The vote on Wednesday covered narrower territory than a proposal released last year. For example, after aggressive resistance from Wall Street, the S.E.C. chose to delay a rule that would govern trades conducted in the United States between two foreign firms. The agency said that the issue was complex and that it would solicit additional feedback from Wall Street before completing a rule.

“Over all, the S.E.C. took a small step forward but two steps backward today,” said Dennis M. Kelleher, the head of the consumer advocacy group Better Markets, referring to the delay in the rule, as well as the potential loophole in the registration requirement.

The opening in the registration rule, he added, is “an invitation to Wall Street to exploit the gaps and evade the rules and expose U.S. taxpayers to pretty serious risks of U.S. bailouts.”

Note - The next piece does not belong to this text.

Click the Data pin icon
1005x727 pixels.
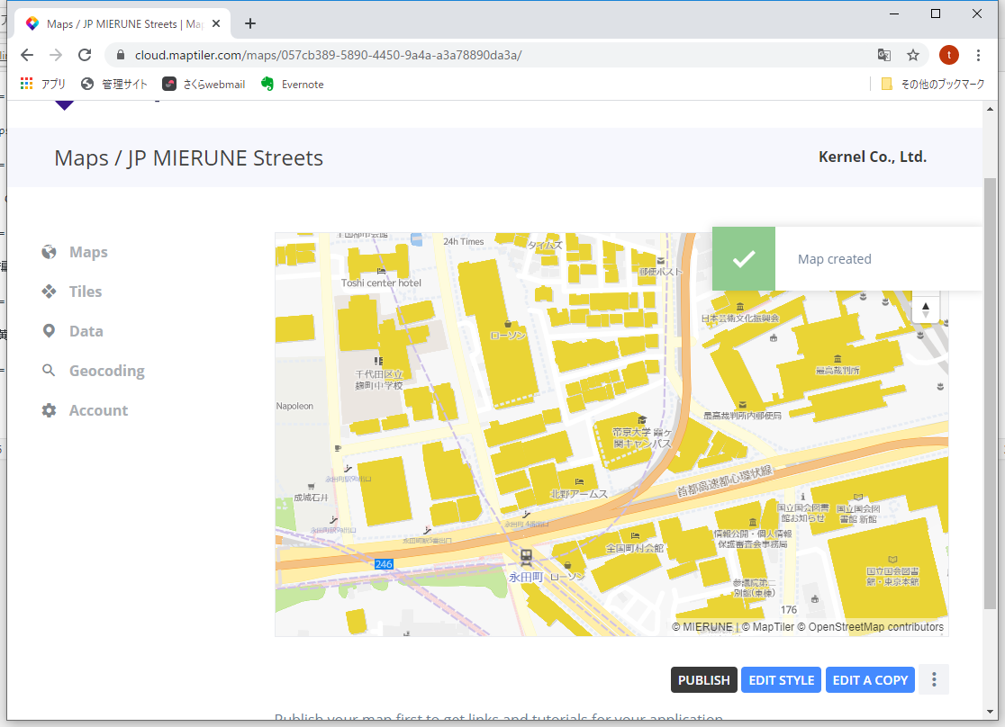tap(50, 331)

The S.E.C.’s general counsel, Anne K. Small, maintained that the agency did not have the legal authority to regulate subsidiaries that lacked explicit legal guarantees. “We have considered the questions of authority carefully,” Ms. Small said during the meeting on Wednesday.

Whenever it writes a rule that affects Wall Street, the S.E.C. has to consider the threat of litigation. The C.F.T.C., after adopting its own derivatives rules last year, was sued by three industry groups that contended the agency had failed to evaluate the effect of the rules on Wall Street. The S.E.C. is keeping a close eye on that lawsuit, which has yet to be resolved.

Ms. White said the derivatives rule had been “substantially strengthened” from the original proposal. Among the changes, banks now need to register their guaranteed subsidiaries even if the subsidiaries are doing only foreign trades. In addition, the rule said that a “guarantee” included any legally enforceable right of recourse, whether written or oral.

“The approach we take in these final rules addresses the potential risks posed by those operations to the extent feasible under our statutory authority,” Ms. White said.

Even Mr. Aguilar and Ms. Stein, who expressed the most forceful criticisms among the S.E.C.’s five commissioners, ultimately chose to support the rule, calling it a “step forward.”

“We have spent hundreds of hours poring over alternatives,” Ms. Stein said. “While I’m disappointed the final product does not address my key concerns, I also think we need to get this one done and move on to the next rule.”